__EXERCISE DIRECTIONS__. Word for word, set down the lines from the one that holds "The height and" through the final line of the listing below, and exclude every picture.

__DATASET RECORDS__.
_ _ _ _ _ _ _
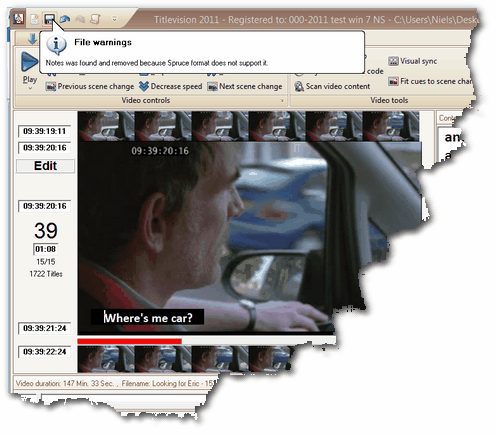This screenshot has height=437, width=495.
Task: Click the Titlevision application logo icon
Action: coord(19,19)
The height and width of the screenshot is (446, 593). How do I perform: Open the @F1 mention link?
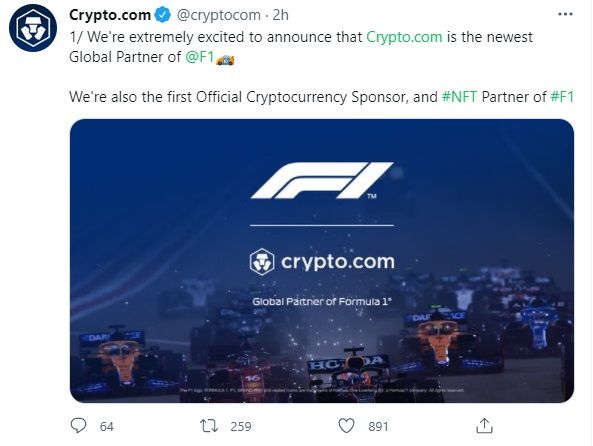click(x=200, y=57)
_ _ _ _ _ _ _
__FINAL ANSWER__.
The height and width of the screenshot is (446, 593). How do I perform: Open the @F1 mention link?
click(x=200, y=57)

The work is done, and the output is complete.